Since I'm only a Freshman, it is a little too early for me to start thinking about getting my masters, and I don't really know many students in the upper level CS program to ask. However, if you would like more information on the concurrent program, you can try going here : http://www.cs.jhu.edu/current-undergraduate/adviseman.html
and just doing a search for concurrent and you'll find some decent info on it. You also may be interested in http://blogs.hopkins-interactive.com/academics/category/computer-science/
, the second blog is from a CS major who was involved in the concurrent program. I'm sorry I cannot be of much help personally as of now, but hopefully you can learn from those links.
As far as CS class, we cover a lot of ground. The midterms, for Intermediate Programming (one of the base classes for CS, which I'm taking now) generally consist of four sections. First, there is true/false, then multiple choice, short answer, and long answer. Here is the course website, if you scroll down to the bottom there are a few past midterms that you can take a look at.http://gaming.jhu.edu/~phf/2011/spring/cs120/
The final project the past few years (subject to change) has been to create your own computer game version of battleship. As far as the difficulty and work load, it is both a challenge and there will be long assignments, but it is most certainly doable. The CS assignments aren't easy--you won't be able to do them an hour before class and expect to get an A, but if you put a few hours a week into it you'll be fine. As far as manageability of double majoring, it really depends on the person and how well you manage your time. Some can manage the work better than others, so its really all about how well you personally do your work, although it is certainly possible.

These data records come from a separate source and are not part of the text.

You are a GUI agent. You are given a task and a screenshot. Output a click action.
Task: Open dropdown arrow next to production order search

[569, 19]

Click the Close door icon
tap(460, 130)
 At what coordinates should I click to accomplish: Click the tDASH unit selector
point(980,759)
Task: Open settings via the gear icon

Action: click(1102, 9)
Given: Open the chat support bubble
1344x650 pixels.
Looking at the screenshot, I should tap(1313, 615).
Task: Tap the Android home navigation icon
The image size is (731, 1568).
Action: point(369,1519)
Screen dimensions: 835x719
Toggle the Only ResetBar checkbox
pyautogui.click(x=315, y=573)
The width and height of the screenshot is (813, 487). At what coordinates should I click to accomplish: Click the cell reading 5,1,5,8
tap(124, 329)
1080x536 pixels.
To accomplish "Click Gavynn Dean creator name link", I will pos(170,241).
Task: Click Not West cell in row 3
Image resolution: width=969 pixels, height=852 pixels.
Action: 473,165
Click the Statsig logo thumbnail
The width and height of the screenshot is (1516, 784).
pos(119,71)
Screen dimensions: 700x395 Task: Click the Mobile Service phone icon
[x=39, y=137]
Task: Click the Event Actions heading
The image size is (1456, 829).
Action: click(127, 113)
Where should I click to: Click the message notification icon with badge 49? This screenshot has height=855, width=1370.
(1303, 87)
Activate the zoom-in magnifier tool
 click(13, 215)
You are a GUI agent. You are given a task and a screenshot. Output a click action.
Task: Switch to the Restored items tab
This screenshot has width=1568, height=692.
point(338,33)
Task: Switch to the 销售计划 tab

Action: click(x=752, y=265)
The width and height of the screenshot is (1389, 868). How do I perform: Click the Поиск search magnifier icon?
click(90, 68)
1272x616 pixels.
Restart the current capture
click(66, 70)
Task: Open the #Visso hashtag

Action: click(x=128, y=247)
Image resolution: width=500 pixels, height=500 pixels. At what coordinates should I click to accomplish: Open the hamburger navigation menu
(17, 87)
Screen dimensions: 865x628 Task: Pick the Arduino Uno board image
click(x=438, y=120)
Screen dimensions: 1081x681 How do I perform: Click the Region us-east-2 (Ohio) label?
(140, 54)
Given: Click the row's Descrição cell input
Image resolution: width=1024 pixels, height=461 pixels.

Lastly, when it comes to prior experience, it definitely helps but is not needed. Intro to Programming with JAVA will teach you everything you need to know to build off of for your CS degree. Also, programming, although a major aspect of it, is not the only thing CS majors need to know. There are several aspects of the CS major that do not have to do with programming, so even if your not the best at it (and I assure you, I am far from the best), you can still get by.
Hope this helps! Let me know if you have any other questions.